### Exercise goal
Reproduce verbatim the part of the entries that opens with the line containing "Open layer properties" and closes with the line containing "point(98,179)", including both of those lines.

### Entries supplied
-.-.-

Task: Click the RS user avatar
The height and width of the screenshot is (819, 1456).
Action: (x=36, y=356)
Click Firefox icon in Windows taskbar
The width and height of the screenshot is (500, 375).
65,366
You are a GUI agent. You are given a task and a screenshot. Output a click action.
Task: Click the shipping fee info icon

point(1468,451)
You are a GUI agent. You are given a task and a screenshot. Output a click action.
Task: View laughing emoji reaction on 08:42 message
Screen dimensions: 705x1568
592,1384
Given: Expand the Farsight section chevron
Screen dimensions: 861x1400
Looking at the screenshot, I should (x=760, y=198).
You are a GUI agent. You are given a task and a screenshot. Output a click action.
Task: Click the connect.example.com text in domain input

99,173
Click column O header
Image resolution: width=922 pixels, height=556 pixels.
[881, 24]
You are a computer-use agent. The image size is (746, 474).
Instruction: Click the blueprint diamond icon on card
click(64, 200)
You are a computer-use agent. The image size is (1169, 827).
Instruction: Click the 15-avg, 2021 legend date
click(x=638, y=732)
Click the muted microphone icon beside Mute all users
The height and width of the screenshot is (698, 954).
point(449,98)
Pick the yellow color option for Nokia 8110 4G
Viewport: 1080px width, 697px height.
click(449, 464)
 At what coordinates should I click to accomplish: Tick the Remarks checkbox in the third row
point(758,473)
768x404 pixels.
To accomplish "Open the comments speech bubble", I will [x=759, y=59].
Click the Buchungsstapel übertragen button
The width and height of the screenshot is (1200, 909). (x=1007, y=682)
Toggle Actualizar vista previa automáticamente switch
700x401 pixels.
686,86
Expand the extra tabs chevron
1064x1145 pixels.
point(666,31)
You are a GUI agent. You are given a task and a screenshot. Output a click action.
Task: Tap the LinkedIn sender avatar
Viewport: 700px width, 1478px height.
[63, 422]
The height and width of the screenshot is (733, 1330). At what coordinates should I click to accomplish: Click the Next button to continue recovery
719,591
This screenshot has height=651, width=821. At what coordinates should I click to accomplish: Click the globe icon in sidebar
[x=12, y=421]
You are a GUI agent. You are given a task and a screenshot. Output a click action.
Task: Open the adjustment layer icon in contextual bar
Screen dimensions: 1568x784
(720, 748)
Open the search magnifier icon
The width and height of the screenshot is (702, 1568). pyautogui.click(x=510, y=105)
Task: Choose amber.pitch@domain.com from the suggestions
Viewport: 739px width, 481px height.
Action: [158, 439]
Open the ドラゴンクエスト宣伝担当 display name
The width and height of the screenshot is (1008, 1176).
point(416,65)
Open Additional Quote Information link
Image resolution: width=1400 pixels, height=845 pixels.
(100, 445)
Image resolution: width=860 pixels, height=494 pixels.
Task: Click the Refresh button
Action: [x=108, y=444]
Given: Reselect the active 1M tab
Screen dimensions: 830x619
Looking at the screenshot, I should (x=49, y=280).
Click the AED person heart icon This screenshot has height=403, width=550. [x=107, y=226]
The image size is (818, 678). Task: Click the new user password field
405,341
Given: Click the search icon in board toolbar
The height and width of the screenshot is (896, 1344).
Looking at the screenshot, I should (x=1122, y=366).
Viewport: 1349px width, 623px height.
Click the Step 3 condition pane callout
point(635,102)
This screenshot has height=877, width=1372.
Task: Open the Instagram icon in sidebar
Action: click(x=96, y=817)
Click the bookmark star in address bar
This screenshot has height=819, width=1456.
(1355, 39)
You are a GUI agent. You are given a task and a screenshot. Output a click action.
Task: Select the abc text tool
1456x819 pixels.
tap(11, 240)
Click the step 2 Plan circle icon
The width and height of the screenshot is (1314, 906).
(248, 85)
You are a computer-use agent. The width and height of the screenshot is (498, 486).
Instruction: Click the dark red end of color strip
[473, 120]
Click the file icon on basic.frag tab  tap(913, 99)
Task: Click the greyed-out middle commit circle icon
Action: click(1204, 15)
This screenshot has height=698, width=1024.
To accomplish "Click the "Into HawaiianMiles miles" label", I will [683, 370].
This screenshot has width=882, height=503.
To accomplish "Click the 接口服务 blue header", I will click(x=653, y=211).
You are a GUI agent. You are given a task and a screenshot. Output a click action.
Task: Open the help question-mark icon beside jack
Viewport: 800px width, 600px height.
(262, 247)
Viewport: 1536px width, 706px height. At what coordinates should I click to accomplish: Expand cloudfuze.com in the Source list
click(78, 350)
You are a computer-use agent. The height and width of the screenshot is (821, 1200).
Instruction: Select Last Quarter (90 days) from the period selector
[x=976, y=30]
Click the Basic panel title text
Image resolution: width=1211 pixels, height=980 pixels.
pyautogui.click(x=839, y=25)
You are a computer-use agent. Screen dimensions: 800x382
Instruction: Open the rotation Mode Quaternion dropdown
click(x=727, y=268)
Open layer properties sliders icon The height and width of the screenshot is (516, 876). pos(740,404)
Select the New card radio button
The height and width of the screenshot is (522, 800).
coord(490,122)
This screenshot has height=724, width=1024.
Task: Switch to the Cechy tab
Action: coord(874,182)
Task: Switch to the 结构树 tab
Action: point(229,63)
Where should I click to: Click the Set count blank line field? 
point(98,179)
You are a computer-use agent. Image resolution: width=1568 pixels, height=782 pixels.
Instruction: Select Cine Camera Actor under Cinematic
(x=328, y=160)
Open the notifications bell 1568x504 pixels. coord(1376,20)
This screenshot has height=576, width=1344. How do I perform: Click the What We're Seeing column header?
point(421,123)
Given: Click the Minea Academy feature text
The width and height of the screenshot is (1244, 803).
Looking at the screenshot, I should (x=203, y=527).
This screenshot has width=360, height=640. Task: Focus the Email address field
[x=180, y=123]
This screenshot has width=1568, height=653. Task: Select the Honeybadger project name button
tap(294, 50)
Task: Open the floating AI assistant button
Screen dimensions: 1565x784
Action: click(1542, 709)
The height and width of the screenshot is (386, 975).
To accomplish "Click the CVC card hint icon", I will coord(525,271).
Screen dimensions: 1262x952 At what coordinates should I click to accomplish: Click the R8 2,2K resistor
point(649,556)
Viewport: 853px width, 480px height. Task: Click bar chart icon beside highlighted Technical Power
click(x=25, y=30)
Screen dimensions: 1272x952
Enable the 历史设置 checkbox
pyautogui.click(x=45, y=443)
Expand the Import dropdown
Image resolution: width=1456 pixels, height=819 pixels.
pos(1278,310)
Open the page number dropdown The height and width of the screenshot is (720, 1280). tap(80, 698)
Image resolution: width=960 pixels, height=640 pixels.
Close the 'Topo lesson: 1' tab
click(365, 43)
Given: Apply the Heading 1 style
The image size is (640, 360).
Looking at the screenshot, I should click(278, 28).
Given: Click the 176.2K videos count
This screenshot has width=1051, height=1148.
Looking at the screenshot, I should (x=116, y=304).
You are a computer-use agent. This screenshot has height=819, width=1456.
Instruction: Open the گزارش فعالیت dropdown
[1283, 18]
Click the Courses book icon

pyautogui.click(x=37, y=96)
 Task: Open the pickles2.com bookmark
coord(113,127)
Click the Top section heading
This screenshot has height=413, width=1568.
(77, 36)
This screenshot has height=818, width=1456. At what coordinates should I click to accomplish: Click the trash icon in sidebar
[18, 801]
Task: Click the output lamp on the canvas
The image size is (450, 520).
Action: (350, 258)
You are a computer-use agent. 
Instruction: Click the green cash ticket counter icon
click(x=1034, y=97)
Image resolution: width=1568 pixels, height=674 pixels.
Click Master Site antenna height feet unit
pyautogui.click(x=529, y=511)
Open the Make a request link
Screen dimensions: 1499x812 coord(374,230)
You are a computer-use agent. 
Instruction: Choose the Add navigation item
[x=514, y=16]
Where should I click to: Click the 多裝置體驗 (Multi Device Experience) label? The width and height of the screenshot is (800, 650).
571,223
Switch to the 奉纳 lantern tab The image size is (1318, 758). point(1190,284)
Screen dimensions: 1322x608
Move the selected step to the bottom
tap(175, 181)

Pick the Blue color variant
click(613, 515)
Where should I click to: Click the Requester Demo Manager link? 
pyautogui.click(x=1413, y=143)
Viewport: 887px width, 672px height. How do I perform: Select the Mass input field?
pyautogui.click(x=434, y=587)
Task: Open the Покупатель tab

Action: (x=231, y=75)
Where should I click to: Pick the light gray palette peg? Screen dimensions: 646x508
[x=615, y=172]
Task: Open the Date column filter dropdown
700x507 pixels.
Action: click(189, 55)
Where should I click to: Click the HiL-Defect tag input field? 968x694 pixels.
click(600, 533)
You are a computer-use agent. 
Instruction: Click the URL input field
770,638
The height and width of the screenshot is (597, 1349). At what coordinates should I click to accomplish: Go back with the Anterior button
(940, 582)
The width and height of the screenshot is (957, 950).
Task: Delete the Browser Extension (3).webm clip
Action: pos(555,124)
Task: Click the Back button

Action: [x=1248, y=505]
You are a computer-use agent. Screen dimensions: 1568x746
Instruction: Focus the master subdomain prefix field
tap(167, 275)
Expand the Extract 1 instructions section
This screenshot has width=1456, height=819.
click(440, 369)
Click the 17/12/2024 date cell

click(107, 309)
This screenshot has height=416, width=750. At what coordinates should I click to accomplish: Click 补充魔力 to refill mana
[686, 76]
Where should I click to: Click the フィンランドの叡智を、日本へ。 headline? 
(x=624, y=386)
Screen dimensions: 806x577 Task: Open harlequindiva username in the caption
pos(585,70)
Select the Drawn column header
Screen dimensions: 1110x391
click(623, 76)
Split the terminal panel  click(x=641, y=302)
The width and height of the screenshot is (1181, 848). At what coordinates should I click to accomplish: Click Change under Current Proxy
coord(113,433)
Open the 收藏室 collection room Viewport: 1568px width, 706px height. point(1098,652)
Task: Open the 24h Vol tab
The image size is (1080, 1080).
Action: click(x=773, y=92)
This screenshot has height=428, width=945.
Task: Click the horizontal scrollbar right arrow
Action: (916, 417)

-.-.-

### Worked answer
Open layer properties sliders icon The height and width of the screenshot is (516, 876). pos(740,404)
Select the New card radio button
The height and width of the screenshot is (522, 800).
coord(490,122)
This screenshot has height=724, width=1024.
Task: Switch to the Cechy tab
Action: coord(874,182)
Task: Switch to the 结构树 tab
Action: point(229,63)
Where should I click to: Click the Set count blank line field? 
point(98,179)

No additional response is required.